Hi there. I had some trouble trying to solve this:

$\displaystyle y''+y=\cos x +3\sin \color{red}2x$ (1)

At first I just found the solution for the homogeneous equation:

$\displaystyle y_h=e^{\lambda x} \rightarrow \lambda^2+1=0 \rightarrow \lambda_1,\lambda_2=\pm i$

Then $\displaystyle y_h=C_1\cos x+ C_2 \sin x$

So I've tried to find the particular solution.
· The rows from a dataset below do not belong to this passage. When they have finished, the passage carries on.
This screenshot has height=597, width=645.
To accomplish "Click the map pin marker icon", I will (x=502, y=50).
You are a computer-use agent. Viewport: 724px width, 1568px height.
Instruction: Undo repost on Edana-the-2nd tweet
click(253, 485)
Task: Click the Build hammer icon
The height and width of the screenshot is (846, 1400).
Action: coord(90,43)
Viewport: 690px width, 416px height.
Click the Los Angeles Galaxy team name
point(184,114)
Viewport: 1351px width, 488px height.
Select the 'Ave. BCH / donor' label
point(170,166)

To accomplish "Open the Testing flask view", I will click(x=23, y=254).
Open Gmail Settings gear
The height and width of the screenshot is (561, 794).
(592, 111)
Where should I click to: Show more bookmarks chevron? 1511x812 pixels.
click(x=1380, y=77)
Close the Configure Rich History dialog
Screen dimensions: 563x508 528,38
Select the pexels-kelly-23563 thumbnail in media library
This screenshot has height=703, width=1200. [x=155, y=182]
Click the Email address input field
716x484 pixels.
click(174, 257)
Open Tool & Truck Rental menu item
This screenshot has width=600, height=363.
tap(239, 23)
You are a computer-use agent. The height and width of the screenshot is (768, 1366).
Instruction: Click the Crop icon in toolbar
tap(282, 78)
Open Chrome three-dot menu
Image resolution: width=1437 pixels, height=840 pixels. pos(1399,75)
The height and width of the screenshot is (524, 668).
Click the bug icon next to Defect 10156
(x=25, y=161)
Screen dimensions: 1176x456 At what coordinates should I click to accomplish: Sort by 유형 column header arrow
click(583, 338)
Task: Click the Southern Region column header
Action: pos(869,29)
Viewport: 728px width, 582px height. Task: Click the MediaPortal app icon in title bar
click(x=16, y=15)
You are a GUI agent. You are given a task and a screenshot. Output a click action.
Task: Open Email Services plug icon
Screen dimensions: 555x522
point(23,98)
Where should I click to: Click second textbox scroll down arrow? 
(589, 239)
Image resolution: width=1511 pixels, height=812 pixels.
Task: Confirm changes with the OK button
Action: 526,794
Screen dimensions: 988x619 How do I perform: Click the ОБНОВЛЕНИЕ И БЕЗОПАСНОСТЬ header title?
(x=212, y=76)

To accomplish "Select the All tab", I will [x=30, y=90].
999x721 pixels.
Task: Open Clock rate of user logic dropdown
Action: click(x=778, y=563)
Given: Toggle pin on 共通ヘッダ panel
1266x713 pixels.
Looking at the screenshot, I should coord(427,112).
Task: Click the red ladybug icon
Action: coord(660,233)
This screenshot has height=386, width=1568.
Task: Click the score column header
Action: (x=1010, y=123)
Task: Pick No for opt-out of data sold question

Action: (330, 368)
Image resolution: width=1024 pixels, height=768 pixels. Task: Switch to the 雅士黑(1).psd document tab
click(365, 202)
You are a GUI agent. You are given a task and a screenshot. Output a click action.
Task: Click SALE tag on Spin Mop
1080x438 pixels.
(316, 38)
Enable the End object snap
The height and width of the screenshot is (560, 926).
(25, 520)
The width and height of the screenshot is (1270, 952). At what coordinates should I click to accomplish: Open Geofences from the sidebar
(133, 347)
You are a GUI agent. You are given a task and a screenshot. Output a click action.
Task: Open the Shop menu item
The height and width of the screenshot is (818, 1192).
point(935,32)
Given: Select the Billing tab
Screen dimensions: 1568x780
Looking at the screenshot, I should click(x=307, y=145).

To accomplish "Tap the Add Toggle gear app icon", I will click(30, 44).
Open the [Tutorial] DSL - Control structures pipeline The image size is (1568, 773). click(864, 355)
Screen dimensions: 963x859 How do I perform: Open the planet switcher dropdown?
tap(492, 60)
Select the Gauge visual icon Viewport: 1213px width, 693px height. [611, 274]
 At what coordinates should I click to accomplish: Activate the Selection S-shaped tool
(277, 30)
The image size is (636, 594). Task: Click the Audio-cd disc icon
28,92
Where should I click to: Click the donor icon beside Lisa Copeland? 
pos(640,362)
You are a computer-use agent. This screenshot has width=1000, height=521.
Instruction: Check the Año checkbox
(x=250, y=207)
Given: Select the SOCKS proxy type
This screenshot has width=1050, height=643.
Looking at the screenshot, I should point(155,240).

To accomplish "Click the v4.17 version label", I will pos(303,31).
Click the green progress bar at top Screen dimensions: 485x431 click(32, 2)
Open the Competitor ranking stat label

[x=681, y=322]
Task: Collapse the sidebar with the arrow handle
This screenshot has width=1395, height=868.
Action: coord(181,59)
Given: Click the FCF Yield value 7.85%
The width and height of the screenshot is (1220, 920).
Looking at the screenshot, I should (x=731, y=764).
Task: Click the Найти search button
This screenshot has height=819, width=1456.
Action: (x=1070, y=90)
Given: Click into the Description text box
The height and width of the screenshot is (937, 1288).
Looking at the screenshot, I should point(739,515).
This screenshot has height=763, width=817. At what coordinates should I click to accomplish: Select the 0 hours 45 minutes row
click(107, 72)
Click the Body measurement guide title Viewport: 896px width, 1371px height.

I thought I should suggest an equation like:

$\displaystyle y_p=A\cos x +b\sin x+ C\cos 2x +D\sin 2x$

$\displaystyle y_p'=-A\sin x +B\cos x - 2C\sin 2x + 2D\cos 2x$

$\displaystyle y_p''=-A\cos x -B\sin x - 4C\cos 2x - 4D\sin 2x$

But then, when I've tried to find the undetermined coefficients for $\displaystyle y_p$ coefficients replacing in (1):

$\displaystyle -A\cos x -B\sin x - 4C\cos 2x - 4D\sin 2x+A\cos x +b\sin x+ C\cos 2x +D\sin 2x=\cos x +3\sin x \rightarrow -3C\cos 2x -3D\sin 2x=cos(x)+3\sin 2x$

Then A=0,B=0,C=0 and D=-1.

So the general solution should be

$\displaystyle y(x)=y_h+y_p=C_1\cos x+ C_2 \sin x-\sin 2x$

But with wolfram alpha I've corroborated my solution is wrong: y''+y=cos(x)+3 sin(2x) - Wolfram|Alpha

So, where is the mistake and how should I do this?

I think I've found unless one mistake, just noted it. I should use $\displaystyle y_p=Ax \cos x +B x \sin x + C\sin 2x+ D\cos 2x$ instead of $\displaystyle y_p=A\cos x +b\sin x+ C\cos 2x +D\sin 2x$, because the first two terms are linearly dependent with the homogeneous solution, right?